Extrait retenu:
========================

En conséquence, la phénoménologie prend pour point de départ la description des vécus de conscience afin d'étudier la constitution essentielle des expériences ainsi que l'essence de ce vécu. L'intuition fondamentale de Husserl, de ce point de vue, a consisté à dégager ce qu'il appelle l’a priori universel de corrélation, et qui désigne le fait que le phénomène tel qu'il se manifeste est constitué par le sujet, c'est-à-dire que le monde est « corrélé à ses modes subjectifs » :
« Jamais avant la première percée de la phénoménologie transcendantale dans les Recherches logiques, la corrélation du monde et de ses modes subjectifs de donnée n'avait provoqué le thaumazein [émerveillement] philosophique, bien qu'il se soit déjà fait sentir dans la philosophie pré-socratique (...). Jamais cette corrélation n'a éveillé un intérêt philosophique propre, qui eût fait d'elle le thème d'une scientificité propre. On restait englué dans cette évidence, que chaque chose a chaque fois pour chaque homme une apparence différente8. »
En ce sens, on peut donc bien dire que la phénoménologie est une science des phénomènes, mais à condition d'y entendre qu'elle a une vocation descriptive des vécus (de l'expérience subjective). Pour autant, l'activité constitutive du sujet de la corrélation ne doit pas faire croire que la phénoménologie serait un pur subjectivisme. Comme le dit Merleau-Ponty, « le réel est un tissu solide, il n'attend pas nos jugements pour s'annexer les phénomènes », et en conséquence, « la perception n'est pas une science du monde, ce n'est même pas un acte, une prise de position délibérée, elle est le fond sur lequel tous les actes se détachent et elle est présupposée par eux »9
La phénoménologie husserlienne se veut également une science philosophique, c'est-à-dire universelle. De ce point de vue, elle est une science apriorique, ou éidétique, à savoir une science qui énonce des lois dont les objets sont des « essences immanentes ».
« La phénoménologie pure ou transcendantale ne sera pas érigée en science portant sur des faits, mais portant sur des essences (en science « éidétique ») ; une telle science vise à établir uniquement des « connaissances d'essence » et nullement des faits10. »
Ce caractère apriorique oppose la phénoménologie transcendantale de Husserl à la psychologie descriptive de son maître Franz Brentano, qui en fut néanmoins, à d'autres égards, un précurseur.
« Le moment est venu de déterminer l'essence qu'a en vue la distinction faite par Brentano entre les diverses classes de vécus, à savoir l'essence correspondante au concept de conscience, au sens d'acte psychique11. »

========================

Lignes présentées:

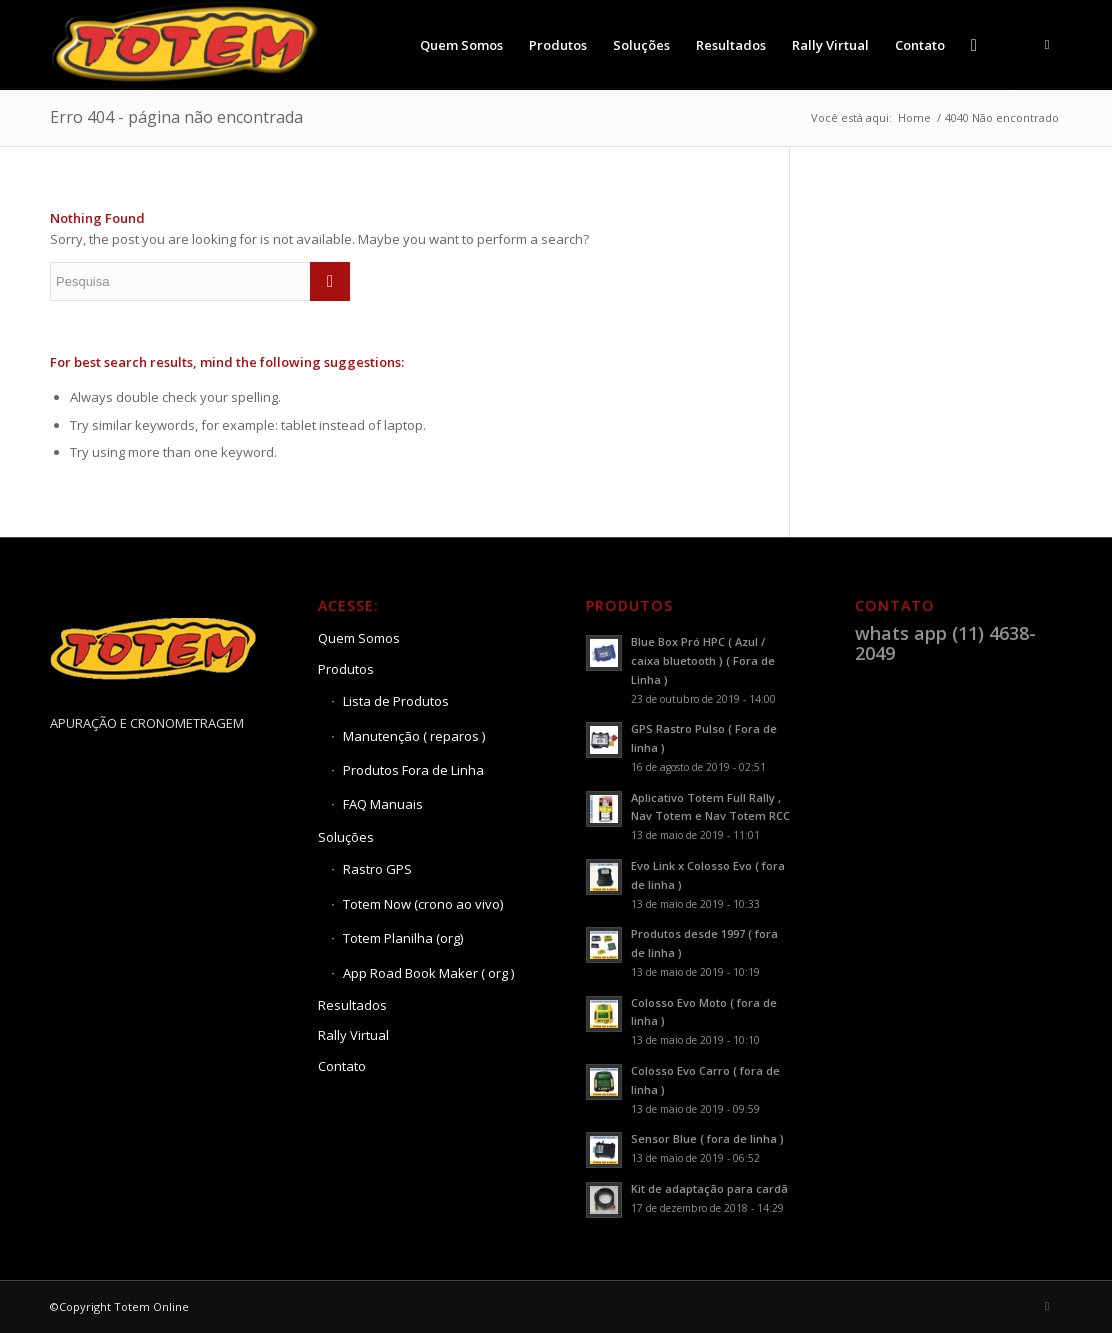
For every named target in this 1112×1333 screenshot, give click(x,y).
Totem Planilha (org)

========================

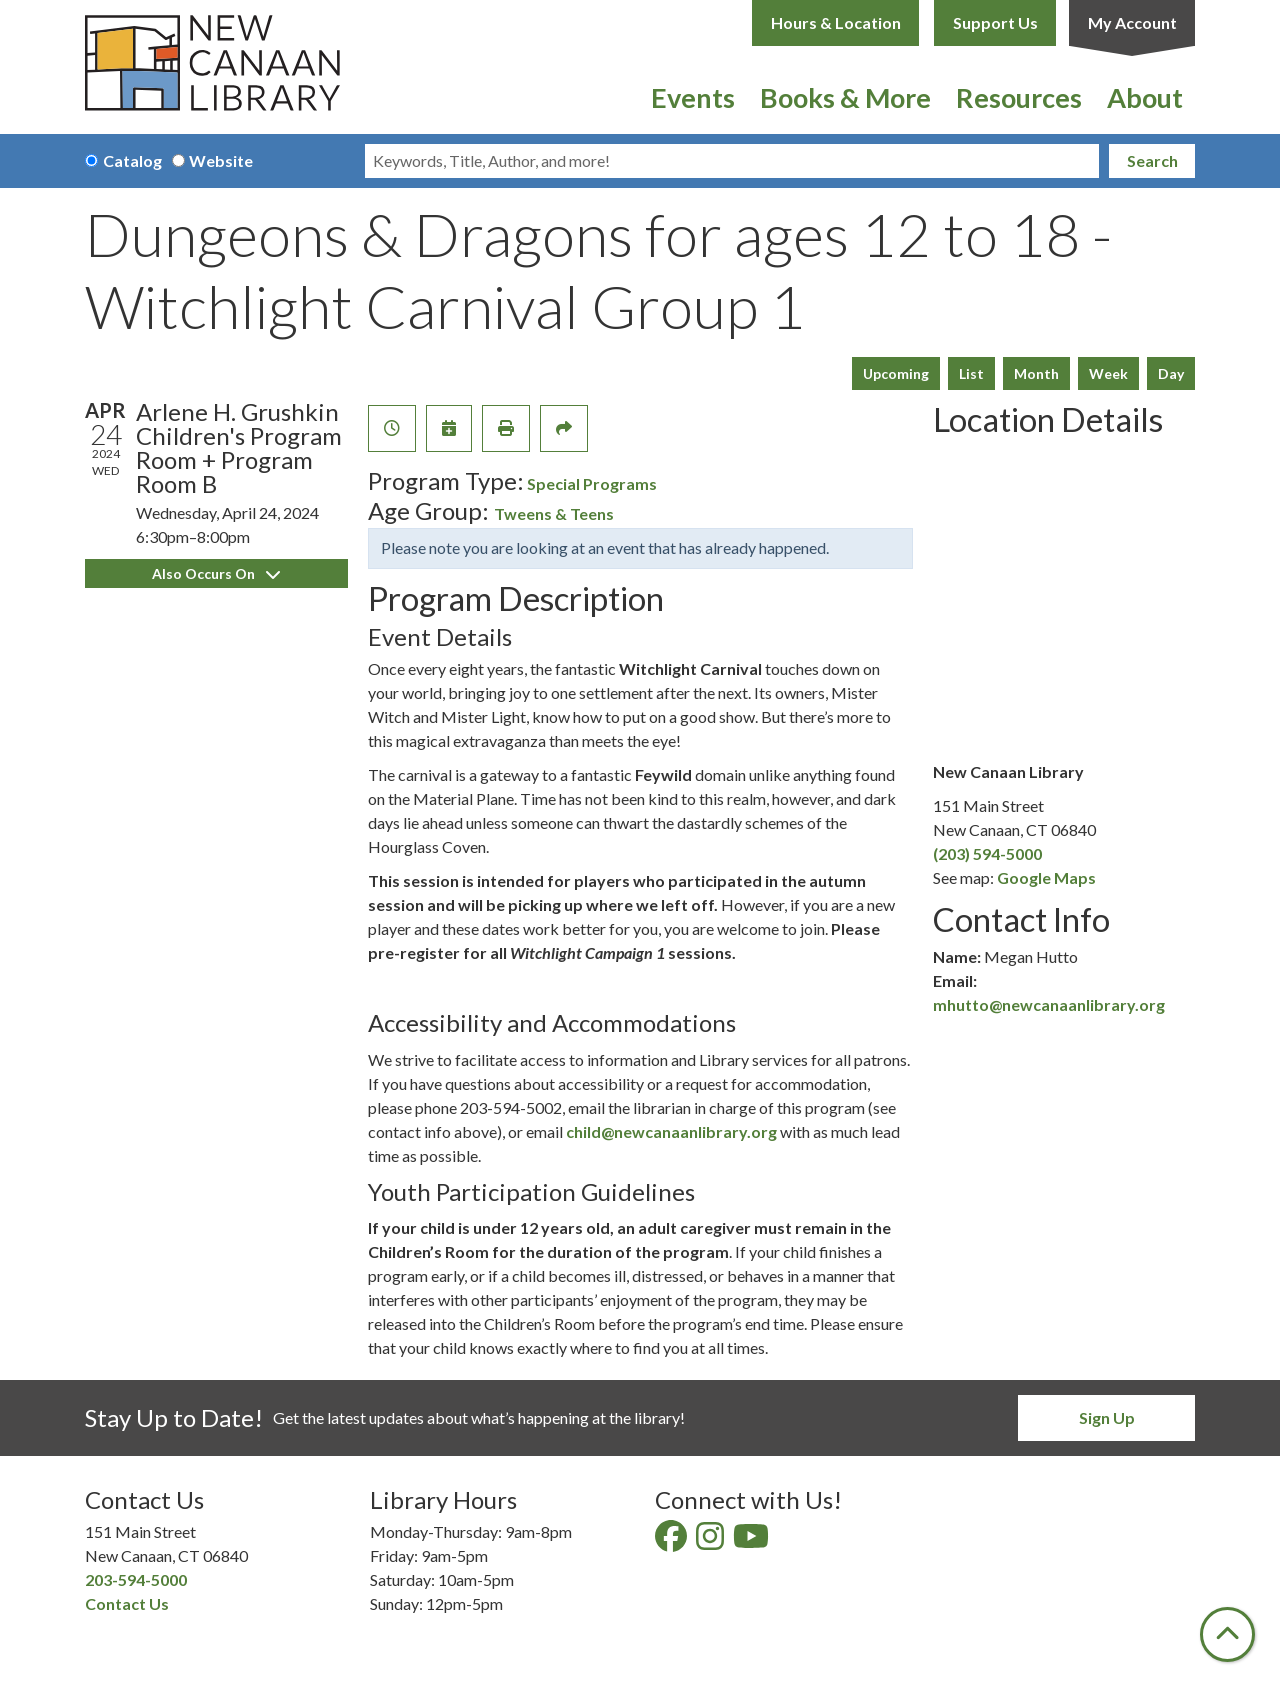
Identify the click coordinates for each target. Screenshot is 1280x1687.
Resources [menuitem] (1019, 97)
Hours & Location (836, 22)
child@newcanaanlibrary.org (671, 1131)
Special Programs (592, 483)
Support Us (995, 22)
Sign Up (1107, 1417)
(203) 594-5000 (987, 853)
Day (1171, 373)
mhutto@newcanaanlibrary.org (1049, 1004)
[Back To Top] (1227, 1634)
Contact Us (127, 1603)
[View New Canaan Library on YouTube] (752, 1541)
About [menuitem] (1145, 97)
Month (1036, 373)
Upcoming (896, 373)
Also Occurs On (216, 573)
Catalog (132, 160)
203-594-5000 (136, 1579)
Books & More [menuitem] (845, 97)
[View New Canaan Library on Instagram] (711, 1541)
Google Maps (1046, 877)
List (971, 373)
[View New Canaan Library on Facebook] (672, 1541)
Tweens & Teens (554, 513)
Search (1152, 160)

========================

Consignes:
#1 D'après le passage sur la phénoménologie, qui était le maître de Husserl, dont la psychologie descriptive s'oppose à la phénoménologie transcendantale ?
#2 Recopie les lignes du second bloc, de celle qui contient « About [menuitem] (1145, 97) » jusqu'à celle qui contient « Search (1152, 160) » incluse, en substituant « Bibliothèque de New Canaan » à « New Canaan Library ».
Le texte et les lignes sont des documents sans lien entre eux.

Réponses par consigne:
#1 Franz Brentano.

#2
About [menuitem] (1145, 97)
Month (1036, 373)
Upcoming (896, 373)
Also Occurs On (216, 573)
Catalog (132, 160)
203-594-5000 (136, 1579)
Books & More [menuitem] (845, 97)
[View Bibliothèque de New Canaan on Instagram] (711, 1541)
Google Maps (1046, 877)
List (971, 373)
[View Bibliothèque de New Canaan on Facebook] (672, 1541)
Tweens & Teens (554, 513)
Search (1152, 160)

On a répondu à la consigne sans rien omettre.